• _Exercise material_:
☆ ☆ ☆ ☆

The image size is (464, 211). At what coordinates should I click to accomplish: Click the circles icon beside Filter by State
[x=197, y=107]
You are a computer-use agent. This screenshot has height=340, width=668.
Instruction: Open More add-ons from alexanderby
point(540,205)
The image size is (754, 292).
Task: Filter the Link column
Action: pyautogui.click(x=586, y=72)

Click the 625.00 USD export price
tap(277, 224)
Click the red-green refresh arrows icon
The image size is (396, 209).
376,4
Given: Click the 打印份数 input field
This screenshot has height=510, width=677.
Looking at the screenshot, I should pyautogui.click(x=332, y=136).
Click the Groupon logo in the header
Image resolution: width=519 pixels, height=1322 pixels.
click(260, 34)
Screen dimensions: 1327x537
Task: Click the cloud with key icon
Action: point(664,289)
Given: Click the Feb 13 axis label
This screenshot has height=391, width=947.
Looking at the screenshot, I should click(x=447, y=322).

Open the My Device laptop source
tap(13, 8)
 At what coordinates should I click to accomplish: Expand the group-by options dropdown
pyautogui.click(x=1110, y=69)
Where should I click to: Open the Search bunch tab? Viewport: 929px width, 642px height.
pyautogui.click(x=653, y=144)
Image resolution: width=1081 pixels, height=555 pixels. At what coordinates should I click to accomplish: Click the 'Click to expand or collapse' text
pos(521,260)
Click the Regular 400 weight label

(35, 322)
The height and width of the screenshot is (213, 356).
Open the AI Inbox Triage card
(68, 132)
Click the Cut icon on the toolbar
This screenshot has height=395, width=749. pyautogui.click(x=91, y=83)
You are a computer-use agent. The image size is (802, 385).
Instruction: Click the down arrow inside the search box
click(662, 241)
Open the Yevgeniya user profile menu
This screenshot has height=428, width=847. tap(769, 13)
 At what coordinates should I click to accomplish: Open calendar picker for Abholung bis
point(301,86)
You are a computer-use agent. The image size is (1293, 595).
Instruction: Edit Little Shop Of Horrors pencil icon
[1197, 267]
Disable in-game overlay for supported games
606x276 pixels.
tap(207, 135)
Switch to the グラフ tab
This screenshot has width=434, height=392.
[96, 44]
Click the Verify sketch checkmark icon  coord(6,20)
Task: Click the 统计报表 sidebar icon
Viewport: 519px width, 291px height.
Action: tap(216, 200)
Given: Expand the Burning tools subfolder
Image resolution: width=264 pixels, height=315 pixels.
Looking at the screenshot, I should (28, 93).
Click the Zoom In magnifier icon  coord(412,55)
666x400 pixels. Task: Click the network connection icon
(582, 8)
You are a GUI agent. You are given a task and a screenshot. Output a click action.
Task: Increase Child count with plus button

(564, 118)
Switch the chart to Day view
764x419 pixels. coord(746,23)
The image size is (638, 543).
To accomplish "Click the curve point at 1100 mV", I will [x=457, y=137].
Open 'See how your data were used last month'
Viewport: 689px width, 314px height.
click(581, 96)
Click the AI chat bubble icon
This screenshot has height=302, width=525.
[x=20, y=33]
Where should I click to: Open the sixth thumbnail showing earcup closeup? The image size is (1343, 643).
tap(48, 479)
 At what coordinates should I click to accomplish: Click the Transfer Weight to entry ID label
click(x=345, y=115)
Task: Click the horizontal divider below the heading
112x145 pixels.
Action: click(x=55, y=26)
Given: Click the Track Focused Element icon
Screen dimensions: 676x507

☆ ☆ ☆ ☆

• _Task goal_:
What are the lines, exactly as written above, from the line with "The height and" to the line with "You are a computer-use agent. The image size is (1293, 595).", both included? Output only those.

• _Exercise answer_:
The height and width of the screenshot is (213, 356).
Open the AI Inbox Triage card
(68, 132)
Click the Cut icon on the toolbar
This screenshot has height=395, width=749. pyautogui.click(x=91, y=83)
You are a computer-use agent. The image size is (802, 385).
Instruction: Click the down arrow inside the search box
click(662, 241)
Open the Yevgeniya user profile menu
This screenshot has height=428, width=847. tap(769, 13)
 At what coordinates should I click to accomplish: Open calendar picker for Abholung bis
point(301,86)
You are a computer-use agent. The image size is (1293, 595).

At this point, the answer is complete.